Ne kadar zaman geçti bilmiyordum. Kapımın tekrar tıklatılmasıyla hayata dönmüştüm sanki.
"Benim."
Göksu'nun sesini duydum.
"Girebilir miyim?"
Ayağa zorla kalkıp kapının kilidini çevirdim. Sonra tekrar yerime geçip aynı pozisyonumu aldım. Göksu kapıyı kapatıp yanıma geldi ve oturdu. Şaşkınca ve merakla bakıyordu bana. Büyük ihtimal halim berbattı. Gözlerim ağlamaktan şişmişti ve makyajım akmıştı.
"Ne oldu diye sormaya korkuyorum."
Ona acı dolu bir bakışla baktım.
"Çok kötü şeyler oldu." Dedim. "Göksu.. Her şey yalanmış." Dedim çaresizlikle.
Başımı göğüsüne koyup ağlamaya başladım. "Ondan nefret ediyorum." Dedim hıçkırıklarımın arasında. "Nefret ediyorum."
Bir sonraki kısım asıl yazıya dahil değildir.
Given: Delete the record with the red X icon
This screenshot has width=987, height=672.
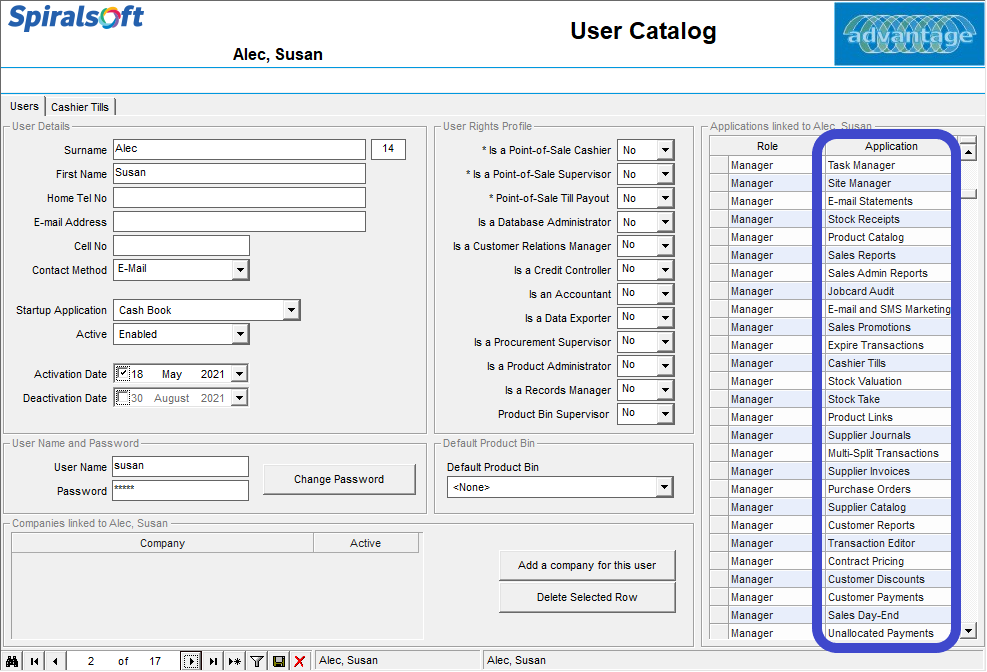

Saçlarımı okşadı. "Geçecek." Diye fısıldadı kulağıma. "Her şey geride kalacak söz veriyorum."
"Kalbim sıkışıyor Göksu." Dedim. "Dayanamıyorum."
Hayatımda galiba ilk defa böyle oluyordum. İlk defa böyle üzgündüm. İlk defa böyle ağlıyordum. İçim gidiyordu resmen. Her hücrem acıyordu.
"Sen güçlü birisin Ülker. Dayanabilirsin. Biliyorsun."
Güçlüydüm. Evet. Ama şu an dünyanın en güçsüz insanıydım belki de. Yapacak bir şeyim yoktu. Beni acınacak duruma düşürmüştü. En çok bu koymuştu işte. Acınacak duruma düşmek ne kadar kötü bir şeydi.
Kaç dakika veya saat ağladığımı bilmiyordum ama sonunda uykuya teslim olmuştum.
Sabah gözlerime vuran güneş ışığıyla uyandım. Göz kapaklarımı zar zor açabildim. Gözlerim ağrıyordu. Aslında her tarafım ağrıyordu.
Açılmak için esnedim ama bir faydası olmamıştı. Yatakta doğruldum. Etrafıma baktım. Göksu yoktu. Gitmiş miydi? Hiç sanmıyorum. Kesin vuradaydı ama odamda değildi.
"Günaydın."
Kapıya döndüm. Ablam yarı iyileşmiş yüzüyle bana bakıyordu. Hala kötüydü durumu.
"Göksu gitti mi?"
"Hayır." Deyip kapıyı tamamen açtı. "Çok çirkinsin."
Biliyorum. Kesin zombiye benziyordum.
"İyi misin bari? Nasıl hissediyorsun?"
"Kötü." Dedim direkt.
"Gel biraz yemek ye."
Aç değildim aslında. Ama bu oda beni boğmaya başlamıştı. Dışarı çıkmam gerekiyordu. Mesela salona geçebilirdim.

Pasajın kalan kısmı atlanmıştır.